Поэтому-то я считаю, что эти пеленки не только допустимы в реалистическом искусстве, но даже и очень нужны.
Но, когда Пьер «тетёшкает» (непременно тетёшкает. Почему же не просто «няньчит»?) на большой руке своей (эти руки!!) того же ребенка, и ребенок вдруг марает ему руки – это ничуть не нужно, и ничего не доказывает. Это грязь для грязи, «искусство для искусства», натурализм сам для себя. Или, когда Пьер в той же сцене улыбается «своим беззубым ртом». Это еще хуже. На что это? – Это безобразие для безобразия. И ребенок не ежеминутно же марает родителей; и года Пьера Безухова (даже и в конце книги) еще не таковы, чтобы непременно не было зубов; могли быть, могли и не быть. Это уже не здравый реализм; это «дурная привычка», вроде привычки русских простолюдинов браться не за замок белой двери, а непременно «захватать» ее пальцами там, где не нужно.

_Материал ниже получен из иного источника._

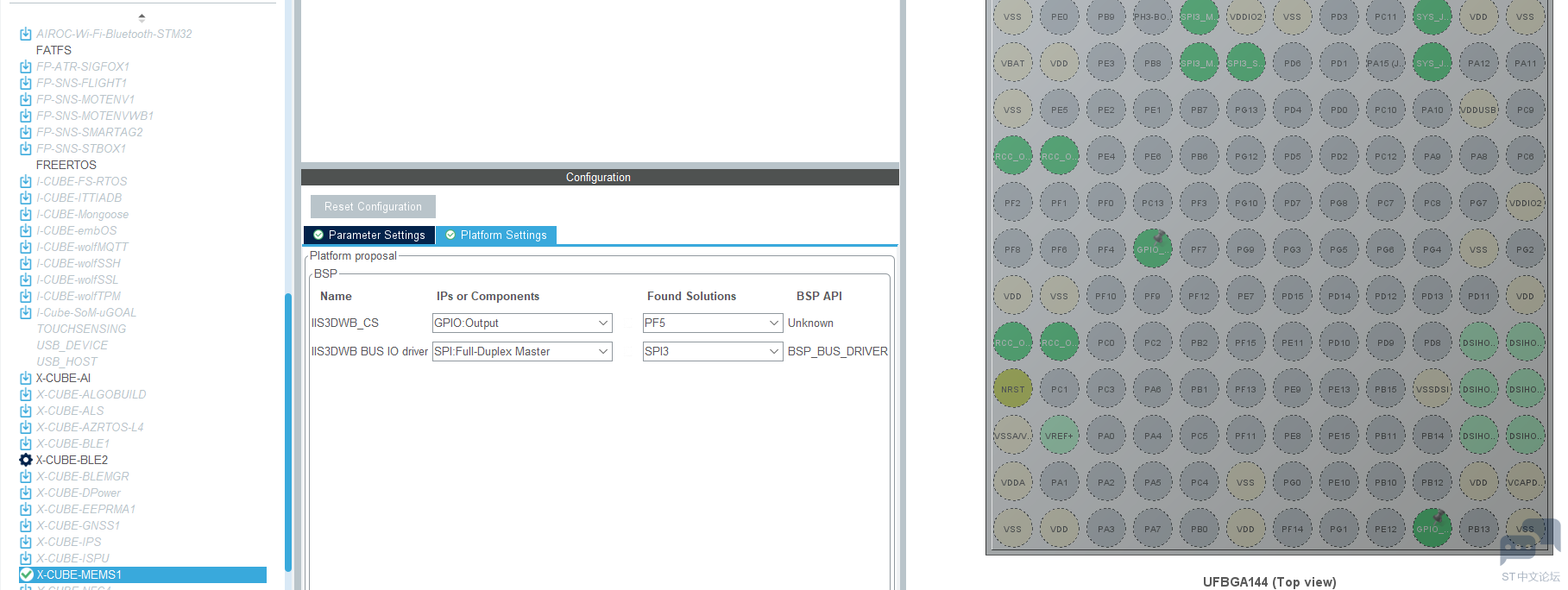
Task: Open the GPIO:Output dropdown for IIS3DWB_CS
Action: coord(522,323)
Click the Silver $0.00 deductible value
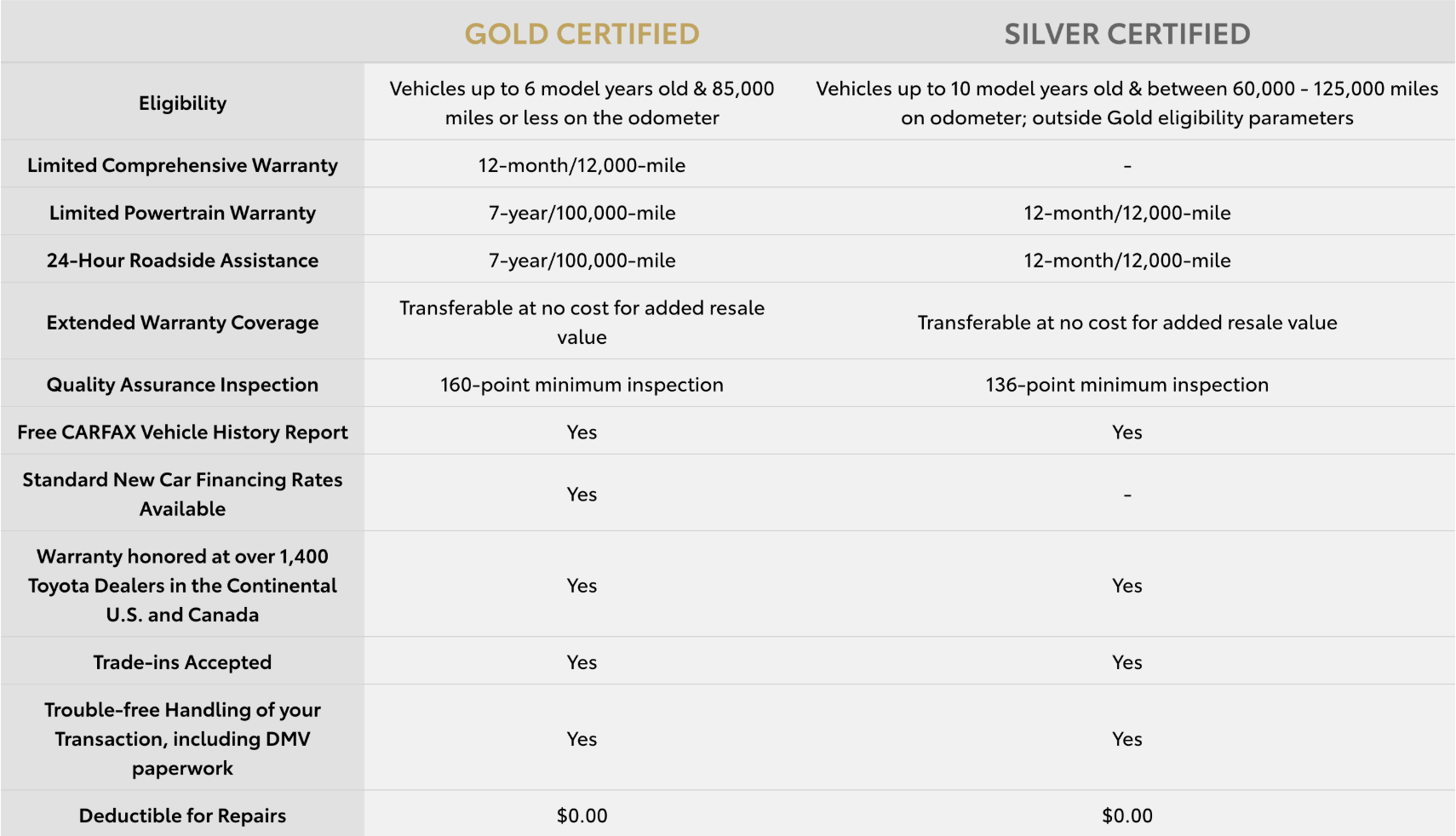1456x836 pixels. 1126,816
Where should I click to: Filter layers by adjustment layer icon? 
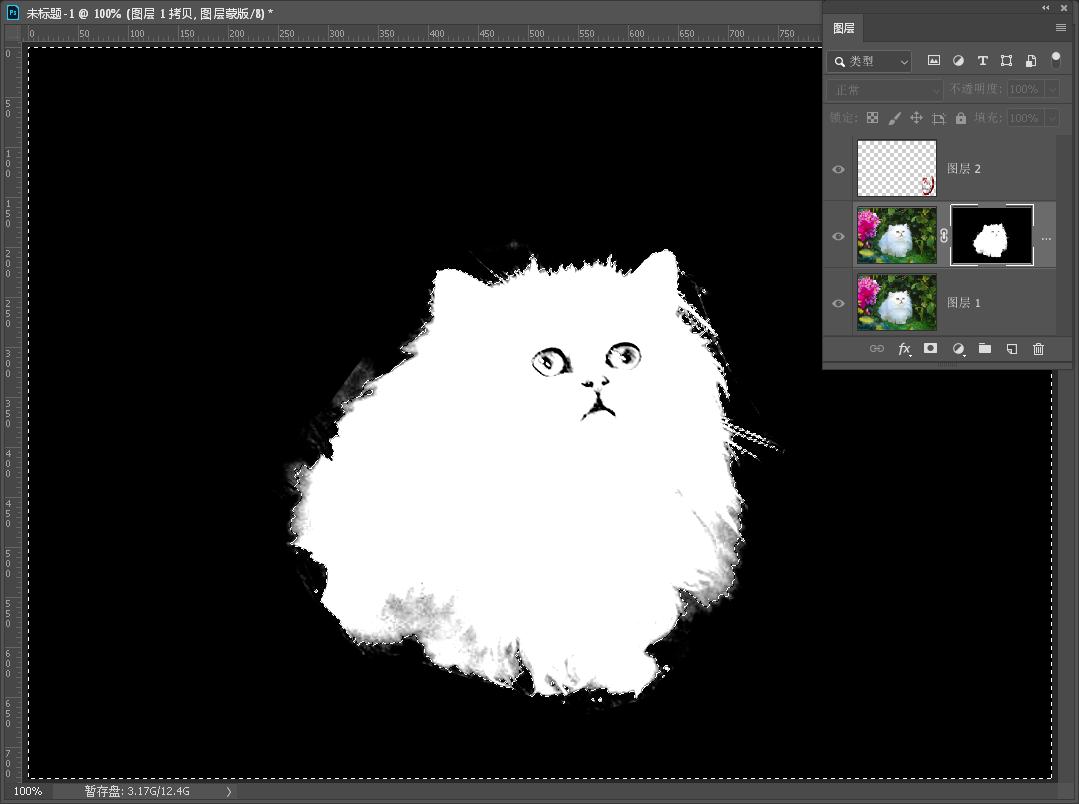click(958, 61)
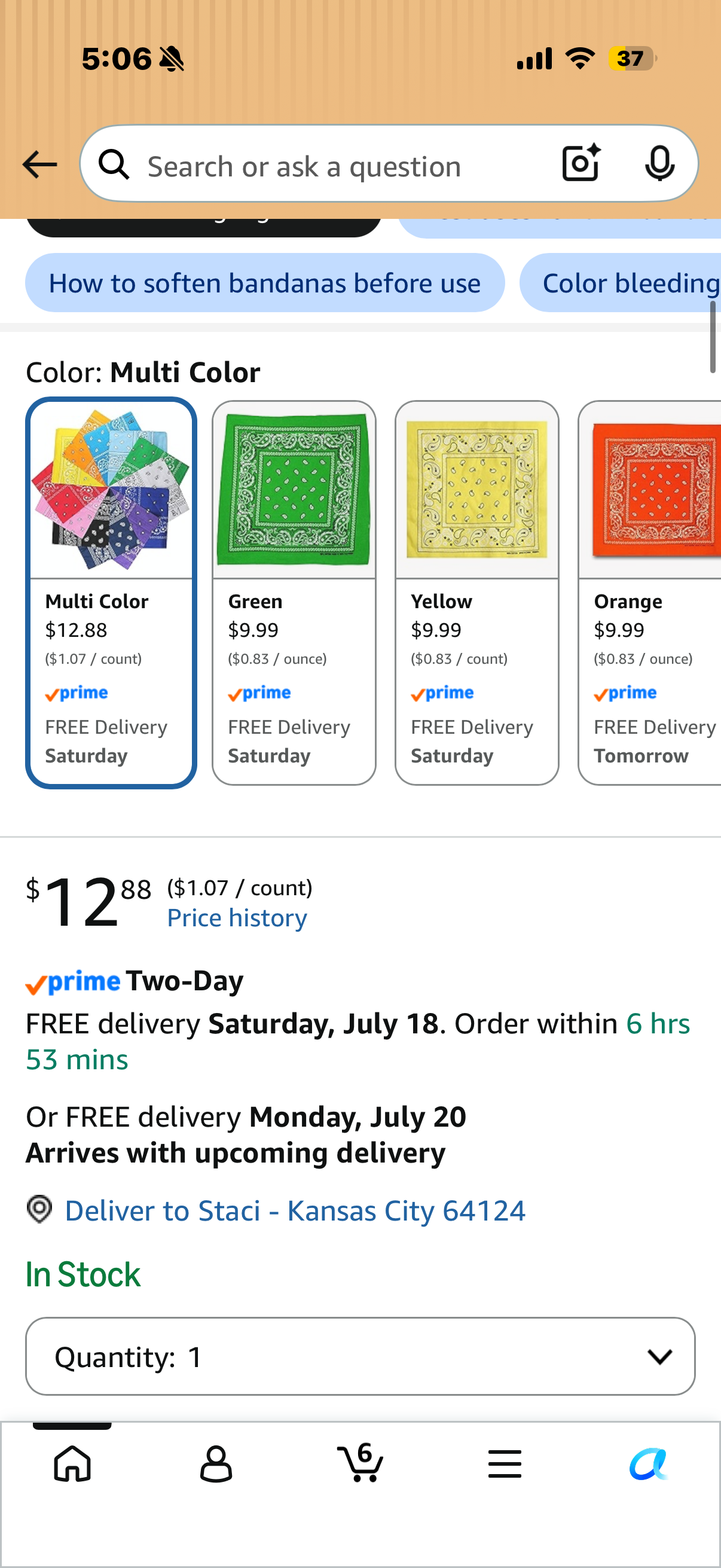Viewport: 721px width, 1568px height.
Task: Tap the Quantity dropdown chevron arrow
Action: [659, 1356]
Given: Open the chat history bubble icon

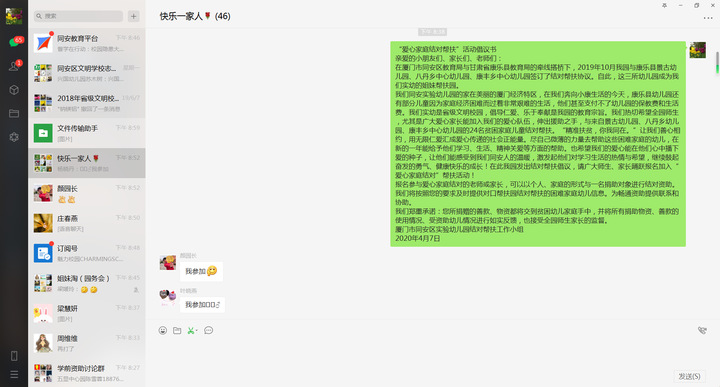Looking at the screenshot, I should [x=208, y=331].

Позволю себе повторить еще раз, что я говорю здесь не про одну собственно грубую или собственно неопрятную наблюдательность, но и вообще про излишнюю физическую наблюдательность, так, как прежде говорил об излишней психической придирчивости русских романистов. Например: Наташа без всякой нужды ударяется в дверь головой, когда, по возвращении в разоренную Москву, впервые встречается с Пьером и взволнованная уходит. Мне так кажется: если бы она ударилась об дверь перед объяснением в любви к Пьеру или вообще перед каким-нибудь разговором, а не после, то могло бы еще что-нибудь очень важное психическое с этим физическим быть в связи; точно так же, как гриб С. И. Кознышева; или та «бумажка на тарелке», которую на обеде Багратиона подавали Пьеру, а Долохов схватил ее прежде его, и Безухий, уже раздраженный, тотчас же вызвал его за это на дуэль. Ударилась Наташа прежде, – села бы, заплакала; Пьер взял бы ее за руку и т. д. Они, оба смягченные и растроганные (она – физическим страданием, он – состраданием), объяснились бы слово за слово в любви. Но после, но уходя из комнаты, – это ни к чему! – Это не гриб Сергея Ивановича, не бумажка Долохова и Пьера; это даже не пеленки – это случайность для случайности, это натяжка реализма. Если бы, предположим, кто-нибудь из старших родных или знакомых гр. Толстого и рассказал бы ему, что в 13-м году такая-то тетка его, похожая на Наташу, в подобном именно случае, тоже уходя, ударилась головой об дверь; или что у графа Безбородко (положим) в то время, когда у него еще родились дети, уже не было зубов, то так как ни то, ни другое ни с чем внутренним органически не связано, а само по себе очень некрасиво, то и следовало бы все это пропустить.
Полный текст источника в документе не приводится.